ACCEPTED (2025-12-10, Updated 2026-02-03)

Context

Problem Statement

LLM sessions are ephemeral - valuable context, decisions, and learnings are lost when sessions end or context windows are exceeded. CODITECT requires a persistent memory system that:

  1. Captures session data from multiple LLM providers (Claude, Codex, Gemini, KIMI)
  2. Deduplicates messages to avoid redundant storage
  3. Extracts knowledge (decisions, patterns, error solutions)
  4. Indexes content for instant searchability
  5. Preserves provenance for traceability

Multi-LLM Challenge

Different LLM CLI tools store sessions in different formats and locations:

LLMSession LocationFormat
Claude~/.claude/projects/<hash>/<uuid>.jsonlJSONL with tool_use entries
Codex~/.codex/history.jsonlJSONL with conversation turns
Gemini~/.gemini/tmp/<hash>/chats/session-*.jsonJSON with structured messages
KIMI~/.kimi/sessions/<hash>/<uuid>/wire.jsonlJSONL with protocol data

A unified extraction system is needed to normalize these into a consistent format.

Decision

Implement the /cx command as a unified multi-LLM context extraction system with:

1. Unified Message Extractor

Single Python script (scripts/unified-message-extractor.py) that:

  • Auto-detects LLM source from file paths and content markers
  • Extracts messages into CODITECT Universal Session Format (CUSF)
  • Deduplicates using SHA-256 content hashing
  • Tags messages with llm_source and llm_model

2. Storage Architecture (ADR-118 Compliant)
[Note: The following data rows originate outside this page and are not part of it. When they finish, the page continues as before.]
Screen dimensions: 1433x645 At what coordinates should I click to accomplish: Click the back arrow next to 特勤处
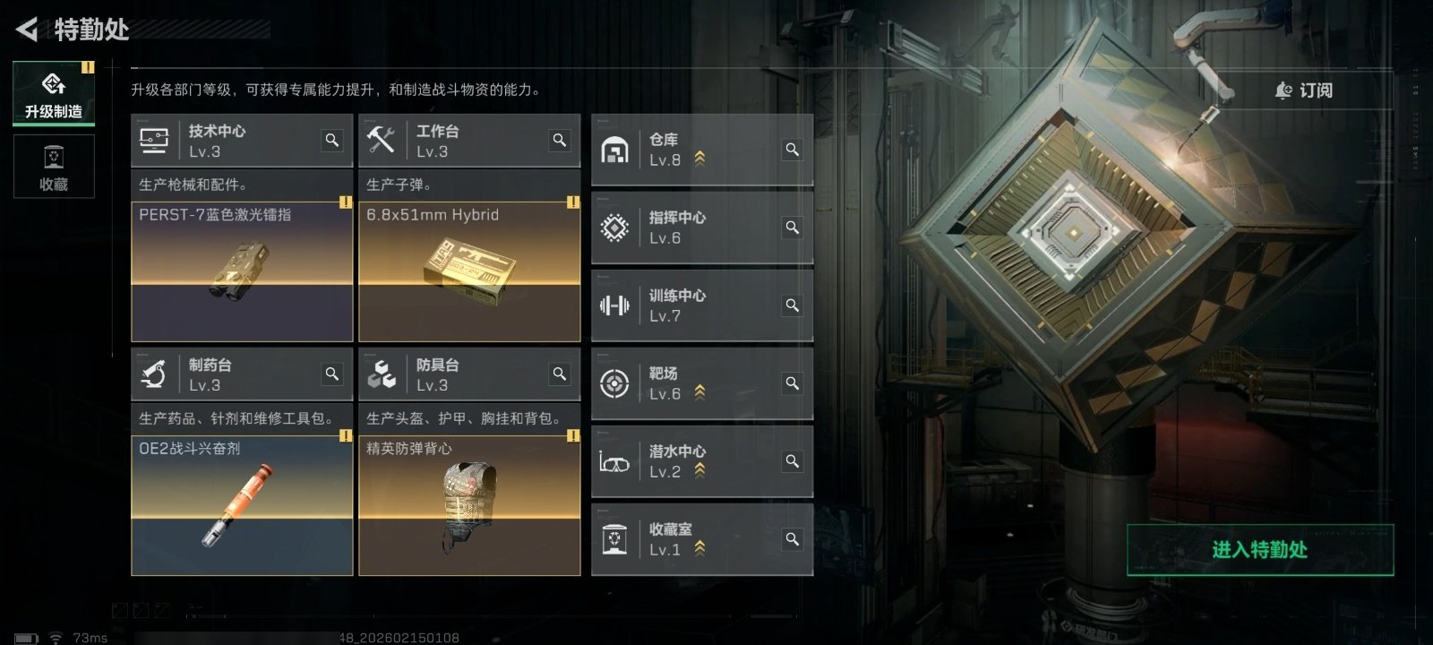(27, 30)
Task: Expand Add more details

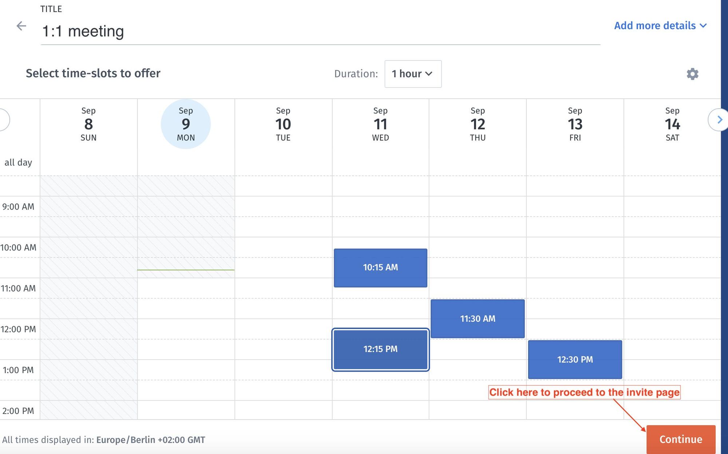Action: (660, 26)
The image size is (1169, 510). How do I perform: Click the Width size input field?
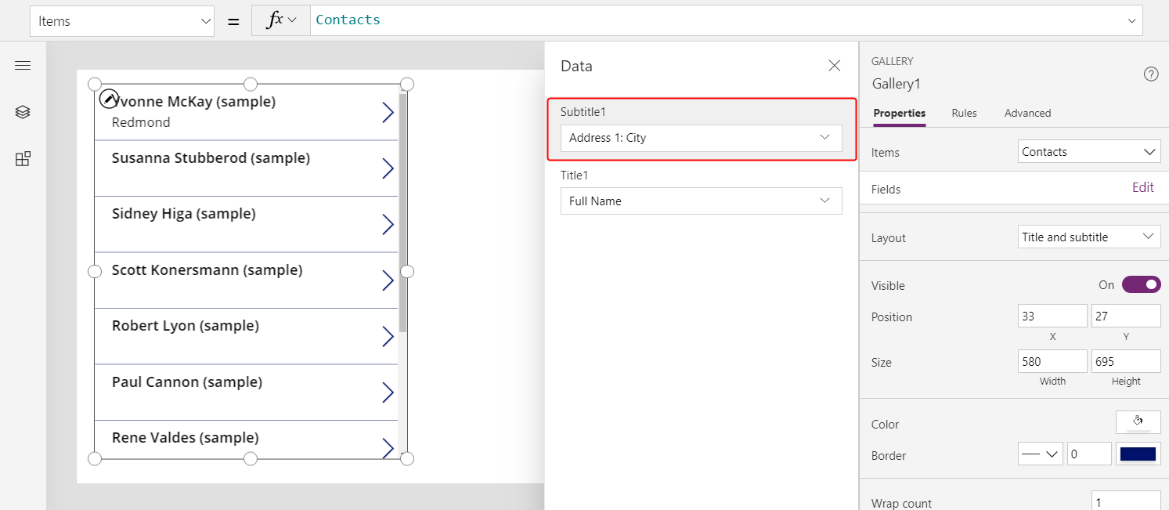click(1052, 361)
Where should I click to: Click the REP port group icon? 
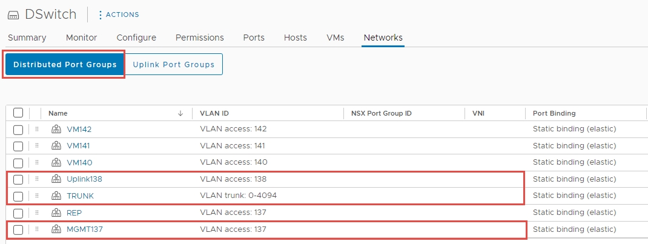point(57,213)
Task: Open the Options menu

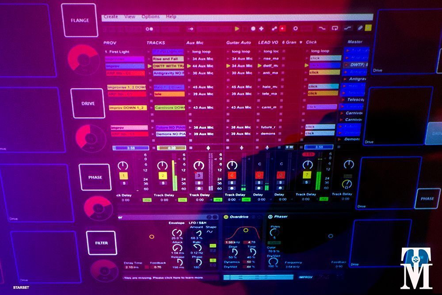Action: [x=150, y=17]

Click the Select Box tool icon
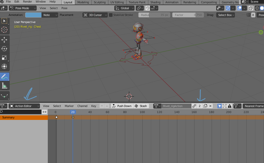tap(4, 21)
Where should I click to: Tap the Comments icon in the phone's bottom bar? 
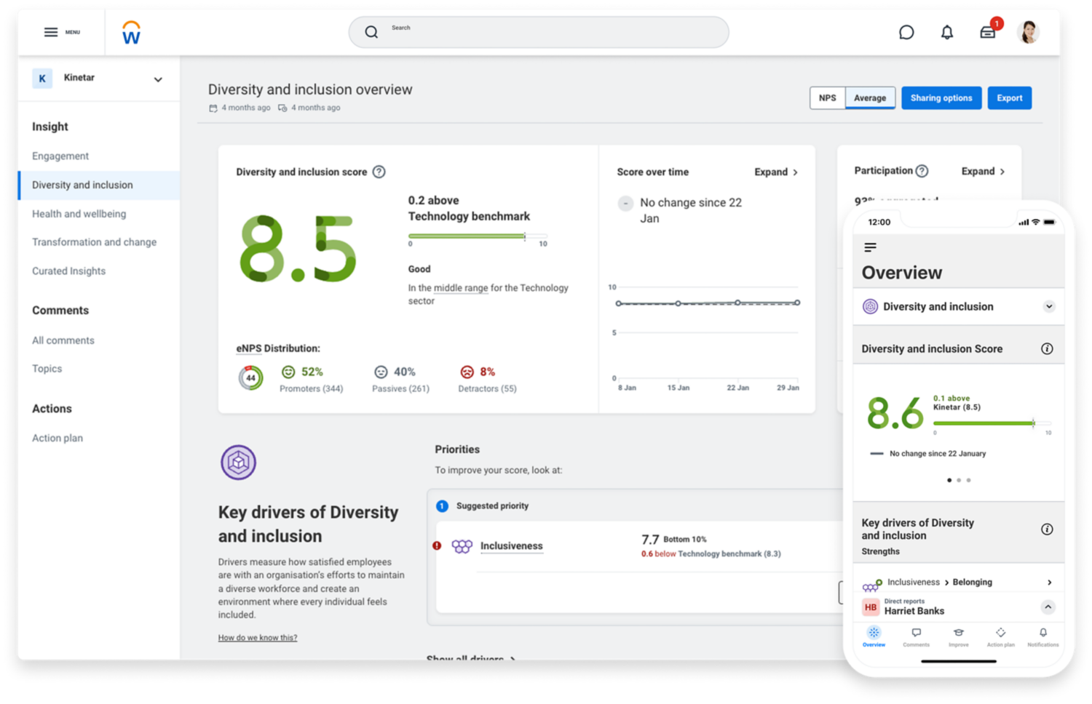[917, 636]
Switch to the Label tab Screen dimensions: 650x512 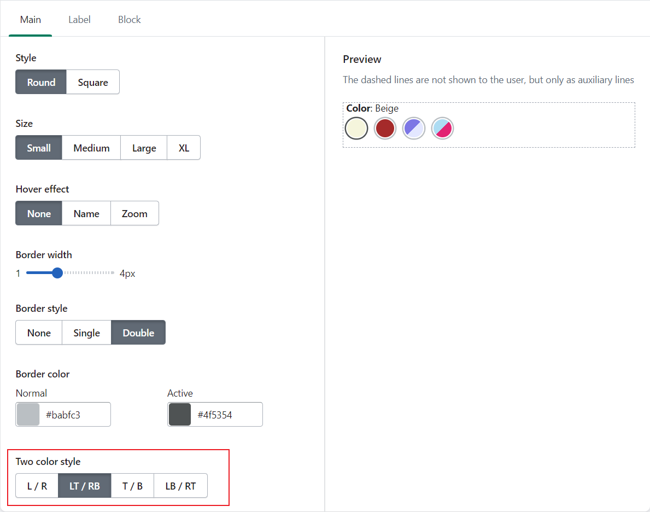[x=79, y=20]
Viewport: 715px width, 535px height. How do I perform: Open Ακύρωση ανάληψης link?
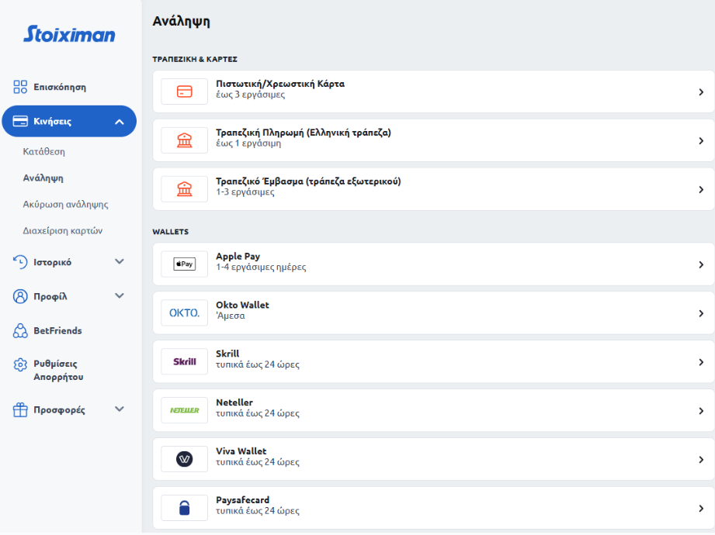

┌─────────────────────────────────────────────────────────────────┐
│ /cx EXTRACTION PIPELINE │
└─────────────────────────────────────────────────────────────────┘


┌─────────────────────────────────────────────────────────────────┐
│ SOURCE FILES (Read-Only) │
│ │
│ Claude: ~/.claude/projects/<hash>/<uuid>.jsonl │
│ Codex: ~/.codex/history.jsonl │
│ Gemini: ~/.gemini/tmp/<hash>/chats/session-*.json │
│ KIMI: ~/.kimi/sessions/<hash>/<uuid>/wire.jsonl │
│ │
│ Exports: ~/PROJECTS/.coditect-data/sessions-export-pending-*/ │
└─────────────────────────────────────────────────────────────────┘


┌─────────────────────────────────────────────────────────────────┐
│ UNIFIED MESSAGE STORE (JSONL Source) │
│ │
│ ~/PROJECTS/.coditect-data/context-storage/unified_messages.jsonl│
│ │
│ - Hash-based deduplication │
│ - LLM source identification │
│ - Full provenance tracking │
└─────────────────────────────────────────────────────────────────┘


┌─────────────────────────────────────────────────────────────────┐
│ ADR-118 FOUR-TIER DATABASES │
│ │
│ TIER 2 (org.db) - Critical Knowledge: │
│ • decisions, skill_learnings, error_solutions │
│ │
│ TIER 3 (sessions.db) - Regenerable Session Data: │
│ • messages, tool_analytics, token_economics │
│ • message_component_invocations, activity_associations │
└─────────────────────────────────────────────────────────────────┘

3. Message Schema (CUSF Format)

{
"hash": "sha256...",
"content": "Full message text...",
"role": "assistant",
"llm_source": "claude",
"llm_model": "claude-opus-4-5",
"provenance": {
"source_type": "session",
"source_file": "/path/to/file.jsonl",
"source_line": 42,
"session_id": "uuid-here",
"checkpoint": null
},
"timestamps": {
"occurred": "2026-02-03T12:00:00Z",
"extracted_at": "2026-02-03T19:00:00Z"
},
"metadata": {
"content_length": 1247,
"has_code": true,
"has_markdown": true
}
}

4. Parallel Post-Processing Pipeline

/cx Pipeline
├── Sequential (must be first):
│ ├── Message extraction from JSONL/export
│ ├── Deduplication (hash-based)
│ └── Analytics save to sessions.db (Tier 3)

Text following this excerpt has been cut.